- _TASK REQUIREMENTS_
From the opening line of the records through the line bearing "Task: Open the Cookies response tab", set down every line exactly.

.....

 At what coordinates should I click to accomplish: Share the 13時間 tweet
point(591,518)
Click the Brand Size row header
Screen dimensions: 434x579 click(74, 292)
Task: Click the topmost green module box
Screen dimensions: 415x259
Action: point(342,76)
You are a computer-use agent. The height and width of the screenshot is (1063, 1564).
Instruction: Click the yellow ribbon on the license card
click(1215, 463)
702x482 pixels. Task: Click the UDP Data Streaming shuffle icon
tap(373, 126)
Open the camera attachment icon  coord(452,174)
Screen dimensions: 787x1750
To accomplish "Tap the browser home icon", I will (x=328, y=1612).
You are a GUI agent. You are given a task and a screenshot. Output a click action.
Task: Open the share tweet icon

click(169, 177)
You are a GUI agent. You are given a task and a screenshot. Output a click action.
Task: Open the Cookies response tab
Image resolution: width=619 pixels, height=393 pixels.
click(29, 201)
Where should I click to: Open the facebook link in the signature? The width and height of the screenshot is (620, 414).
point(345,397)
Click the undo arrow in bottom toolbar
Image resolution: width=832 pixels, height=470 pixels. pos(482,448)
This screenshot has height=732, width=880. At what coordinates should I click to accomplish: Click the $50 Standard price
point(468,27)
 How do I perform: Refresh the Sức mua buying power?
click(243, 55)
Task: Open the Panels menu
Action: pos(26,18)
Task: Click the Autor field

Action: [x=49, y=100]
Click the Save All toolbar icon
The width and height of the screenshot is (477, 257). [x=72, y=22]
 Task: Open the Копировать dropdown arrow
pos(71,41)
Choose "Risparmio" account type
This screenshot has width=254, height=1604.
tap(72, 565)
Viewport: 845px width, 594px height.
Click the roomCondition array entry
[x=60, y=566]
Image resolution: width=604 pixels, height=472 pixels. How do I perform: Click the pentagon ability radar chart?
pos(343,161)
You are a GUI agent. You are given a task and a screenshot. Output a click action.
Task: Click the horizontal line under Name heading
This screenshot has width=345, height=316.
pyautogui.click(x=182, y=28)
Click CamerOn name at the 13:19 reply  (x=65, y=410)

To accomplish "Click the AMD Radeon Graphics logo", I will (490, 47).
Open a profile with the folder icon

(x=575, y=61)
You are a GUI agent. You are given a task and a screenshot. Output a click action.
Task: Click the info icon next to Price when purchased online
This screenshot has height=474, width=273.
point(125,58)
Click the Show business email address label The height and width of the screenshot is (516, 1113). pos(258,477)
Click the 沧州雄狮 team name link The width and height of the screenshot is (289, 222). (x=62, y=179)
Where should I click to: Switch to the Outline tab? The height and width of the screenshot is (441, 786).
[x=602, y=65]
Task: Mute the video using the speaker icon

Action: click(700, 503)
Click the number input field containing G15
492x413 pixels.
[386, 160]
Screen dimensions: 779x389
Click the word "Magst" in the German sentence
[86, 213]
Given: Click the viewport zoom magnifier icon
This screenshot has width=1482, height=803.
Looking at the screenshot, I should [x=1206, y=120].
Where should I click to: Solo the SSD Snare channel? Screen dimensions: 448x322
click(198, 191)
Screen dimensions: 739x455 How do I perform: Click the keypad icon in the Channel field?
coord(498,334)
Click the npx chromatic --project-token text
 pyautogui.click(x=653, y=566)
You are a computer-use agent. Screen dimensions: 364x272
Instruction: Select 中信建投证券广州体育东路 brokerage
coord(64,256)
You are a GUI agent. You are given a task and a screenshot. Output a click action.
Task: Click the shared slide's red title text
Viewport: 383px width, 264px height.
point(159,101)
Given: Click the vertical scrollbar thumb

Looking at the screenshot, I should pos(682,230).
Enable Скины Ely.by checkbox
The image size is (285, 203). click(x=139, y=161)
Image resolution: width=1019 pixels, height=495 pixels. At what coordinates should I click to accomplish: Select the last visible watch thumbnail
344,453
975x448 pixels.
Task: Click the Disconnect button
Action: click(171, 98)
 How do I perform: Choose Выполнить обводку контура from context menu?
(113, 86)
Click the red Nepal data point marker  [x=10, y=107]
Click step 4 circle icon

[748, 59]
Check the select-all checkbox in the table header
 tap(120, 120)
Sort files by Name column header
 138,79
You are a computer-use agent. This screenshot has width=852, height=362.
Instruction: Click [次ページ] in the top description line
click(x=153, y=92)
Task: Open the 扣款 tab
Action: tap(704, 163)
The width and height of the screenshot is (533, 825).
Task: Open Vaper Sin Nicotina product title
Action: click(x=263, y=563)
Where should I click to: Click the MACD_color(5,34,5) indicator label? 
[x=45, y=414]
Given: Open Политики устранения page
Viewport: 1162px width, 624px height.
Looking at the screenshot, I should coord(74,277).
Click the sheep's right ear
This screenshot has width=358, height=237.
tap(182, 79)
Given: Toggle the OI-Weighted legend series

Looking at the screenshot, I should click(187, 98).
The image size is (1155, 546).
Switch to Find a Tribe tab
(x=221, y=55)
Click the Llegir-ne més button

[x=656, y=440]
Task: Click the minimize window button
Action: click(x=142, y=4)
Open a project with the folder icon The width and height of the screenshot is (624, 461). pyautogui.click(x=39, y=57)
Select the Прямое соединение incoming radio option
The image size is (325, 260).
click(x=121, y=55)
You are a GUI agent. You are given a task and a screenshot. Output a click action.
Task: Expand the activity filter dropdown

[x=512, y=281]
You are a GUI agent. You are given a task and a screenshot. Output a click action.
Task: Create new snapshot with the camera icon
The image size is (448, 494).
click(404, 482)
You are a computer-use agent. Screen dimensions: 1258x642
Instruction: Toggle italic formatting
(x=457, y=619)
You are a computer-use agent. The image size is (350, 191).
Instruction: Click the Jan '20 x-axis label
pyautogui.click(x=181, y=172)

.....

- _TASK ANSWER_
 At what coordinates should I click to accomplish: Share the 13時間 tweet
point(591,518)
Click the Brand Size row header
Screen dimensions: 434x579 click(74, 292)
Task: Click the topmost green module box
Screen dimensions: 415x259
Action: point(342,76)
You are a computer-use agent. The height and width of the screenshot is (1063, 1564).
Instruction: Click the yellow ribbon on the license card
click(1215, 463)
702x482 pixels. Task: Click the UDP Data Streaming shuffle icon
tap(373, 126)
Open the camera attachment icon  coord(452,174)
Screen dimensions: 787x1750
To accomplish "Tap the browser home icon", I will (x=328, y=1612).
You are a GUI agent. You are given a task and a screenshot. Output a click action.
Task: Open the share tweet icon

click(169, 177)
You are a GUI agent. You are given a task and a screenshot. Output a click action.
Task: Open the Cookies response tab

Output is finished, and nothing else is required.